Gene Targeting Differential Evolution: A Simple and Efficient Method for Large-Scale Optimization

Large-scale optimization problems (LSOPs) are challenging because the algorithm is difficult in balancing too many dimensions and in escaping from trapped bottleneck dimensions. To improve solutions, this article introduces targeted modification to the certain values in the bottleneck dimensions. Analogous to gene targeting (GT) in biotechnology, we experiment on targeting the specific genes in the candidate solution to improve its trait in differential evolution (DE). We propose a simple and efficient method, called GT-based DE (GTDE), to solve LSOPs. In the algorithm design, a simple GT-based modification is developed to perform on the best individual, comprising probabilistically targeting the location of bottleneck dimensions, constructing a homologous targeting vector, and inserting the targeting vector into the best individual. In this way, all the bottleneck dimensions of the best individual can be probabilistically targeted and modified to break the bottleneck and to provide global guidance for more optimal evolution. Note that the GT is only performed on the globally best individual and is just carried out as a simple operator that is added to the standard DE. Experimental studies compare the GTDE with some other state-of-the-art large-scale optimization algorithms, including the winners of CEC2010, CEC2012, CEC2013, and CEC2018 competitions on large-scale optimization.

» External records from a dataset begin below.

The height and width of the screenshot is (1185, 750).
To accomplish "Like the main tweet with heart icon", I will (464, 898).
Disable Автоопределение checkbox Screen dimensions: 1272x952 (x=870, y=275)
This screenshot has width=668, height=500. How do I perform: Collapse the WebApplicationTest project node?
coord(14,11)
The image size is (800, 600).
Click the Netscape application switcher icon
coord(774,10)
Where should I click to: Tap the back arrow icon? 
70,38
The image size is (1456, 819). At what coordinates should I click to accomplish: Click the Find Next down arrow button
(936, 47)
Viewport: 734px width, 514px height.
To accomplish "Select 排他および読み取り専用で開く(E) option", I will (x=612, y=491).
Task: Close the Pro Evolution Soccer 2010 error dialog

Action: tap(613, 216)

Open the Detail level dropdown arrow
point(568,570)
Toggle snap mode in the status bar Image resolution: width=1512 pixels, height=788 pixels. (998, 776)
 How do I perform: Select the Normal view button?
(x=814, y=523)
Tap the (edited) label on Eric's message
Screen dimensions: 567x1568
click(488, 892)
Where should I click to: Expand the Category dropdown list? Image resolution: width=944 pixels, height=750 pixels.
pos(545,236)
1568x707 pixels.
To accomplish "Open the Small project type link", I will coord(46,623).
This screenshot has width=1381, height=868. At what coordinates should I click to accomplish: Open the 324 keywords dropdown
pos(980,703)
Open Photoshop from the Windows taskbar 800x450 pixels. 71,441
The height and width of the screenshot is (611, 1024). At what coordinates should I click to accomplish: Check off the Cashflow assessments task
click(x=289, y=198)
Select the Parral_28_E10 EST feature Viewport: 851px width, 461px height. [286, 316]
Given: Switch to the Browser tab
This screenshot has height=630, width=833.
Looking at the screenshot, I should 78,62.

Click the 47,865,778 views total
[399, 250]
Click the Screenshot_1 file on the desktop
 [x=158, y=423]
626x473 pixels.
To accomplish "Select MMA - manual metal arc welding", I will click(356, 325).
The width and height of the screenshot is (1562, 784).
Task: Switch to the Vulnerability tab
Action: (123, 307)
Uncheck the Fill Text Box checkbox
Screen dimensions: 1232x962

The results show that the GTDE is efficient and performs better than or at least comparable to the others in solving LSOPs.

Automated summary

This article proposes a method called GT-based DE to solve large-scale optimization problems by targeting and modifying certain values in bottleneck dimensions. Experimental results show that GTDE is efficient and performs better or at least comparable to other state-of-the-art algorithms in solving LSOPs.